> **Reading passage**:
··········

A fatigued character can neither run nor charge and takes a -2 penalty to Strength and Dexterity. Doing anything that would normally cause fatigue causes the fatigued character to become exhausted. After 8 hours of complete rest, fatigued characters are no longer fatigued.
A character who has not yet acted during a combat is flat-footed, not yet reacting normally to the situation. A flat-footed character loses his Dexterity bonus to AC (if any) and cannot make attacks of opportunity.
A frightened creature flees from the source of its fear as best it can. If unable to flee, it may fight. A frightened creature takes a -2 penalty on all attack rolls, saving throws, skill checks, and ability checks. A frightened creature can use special abilities, including spells, to flee; indeed, the creature must use such means if they are the only way to escape.
Frightened is like shaken, except that the creature must flee if possible. Panicked is a more extreme state of fear.
Engaged in wrestling or some other form of hand-to-hand struggle with one or more attackers. A grappling character can undertake only a limited number of actions. He does not threaten any squares, and loses his Dexterity bonus to AC (if any) against opponents he isn’t grappling. See Grapple.
A helpless character is paralyzed, held, bound, sleeping, unconscious, or otherwise completely at an opponent’s mercy. A helpless target is treated as having a Dexterity of 0 (-5 modifier). Melee attacks against a helpless target get a +4 bonus (equivalent to attacking a prone target). Ranged attacks gets no special bonus against helpless targets. Rogues can sneak attack helpless targets.
As a full-round action, an enemy can use a melee weapon to deliver a coup de grace to a helpless foe. An enemy can also use a bow or crossbow, provided he is adjacent to the target. The attacker automatically hits and scores a critical hit. (A rogue also gets her sneak attack damage bonus against a helpless foe when delivering a coup de grace.) If the defender survives, he must make a Fortitude save (DC 10 + damage dealt) or die.
Delivering a coup de grace provokes attacks of opportunity.
Creatures that are immune to critical hits do not take critical damage, nor do they need to make Fortitude saves to avoid being killed by a coup de grace.
Having no physical body. Incorporeal creatures are immune to all nonmagical attack forms. They can be harmed only by other incorporeal creatures, +1 or better magic weapons, spells, spell-like effects, or supernatural effects.

··········

> **Supplied data**:
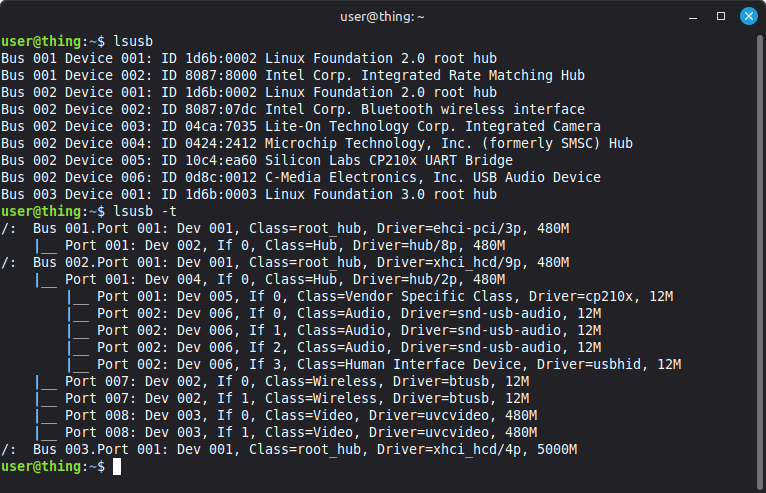Maximize the terminal window
The height and width of the screenshot is (493, 766).
click(721, 17)
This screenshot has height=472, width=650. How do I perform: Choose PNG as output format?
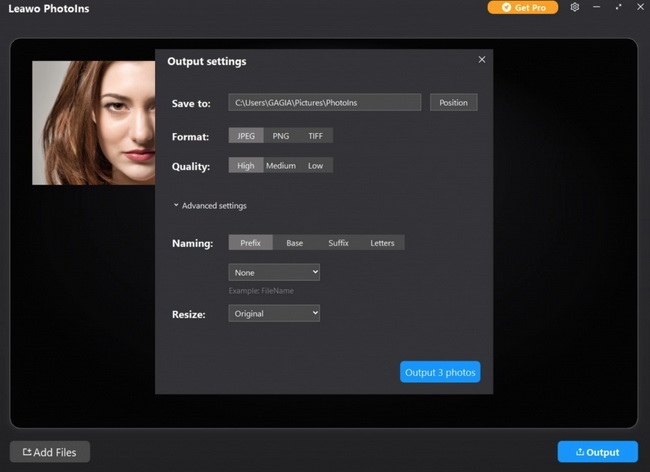point(281,136)
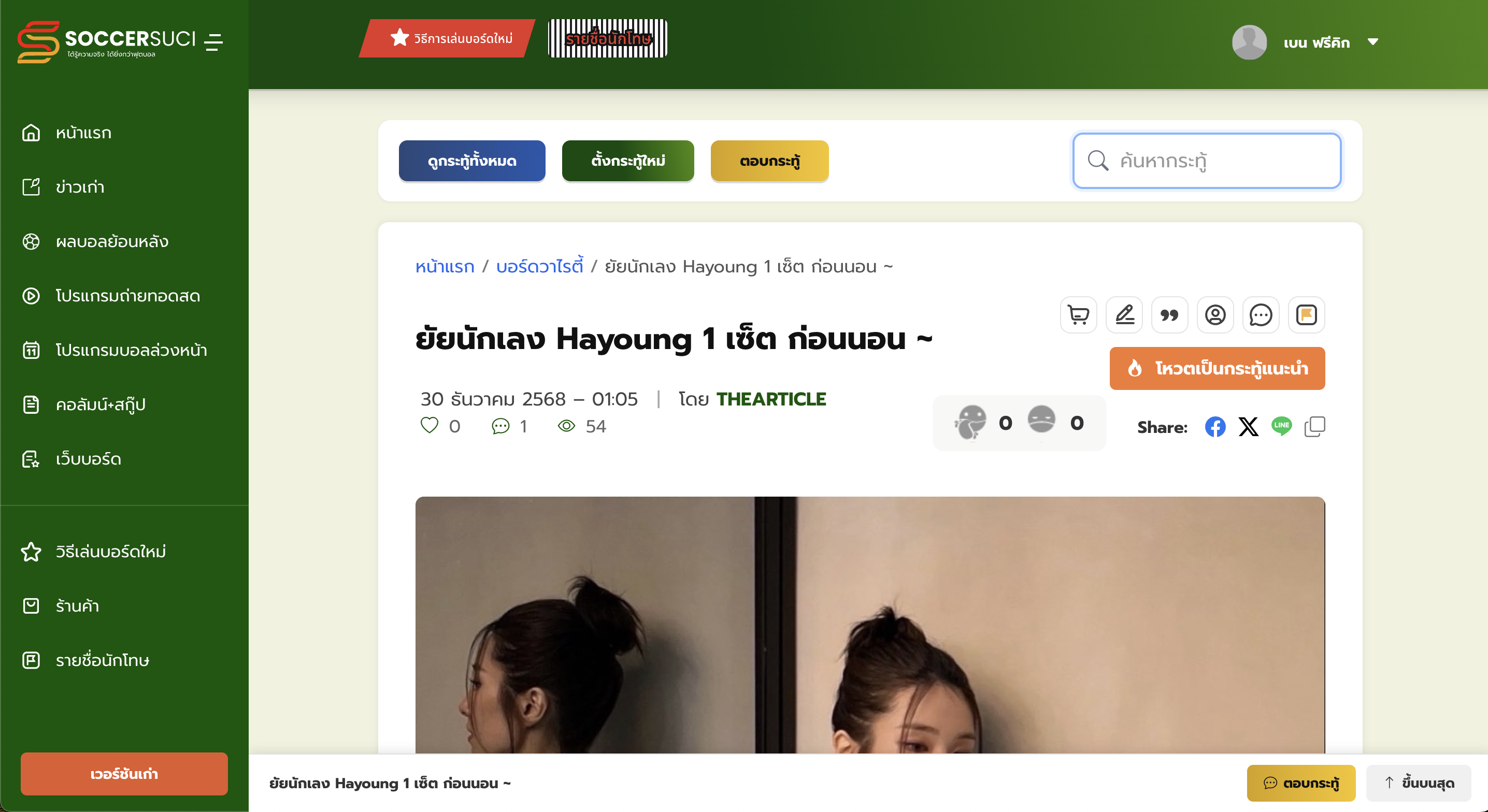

··········

> **What this task involves**: According to the passage on character conditions, how much rest does a fatigued character need before it is no longer fatigued?

> **Expected answer**: 8 hours of complete rest.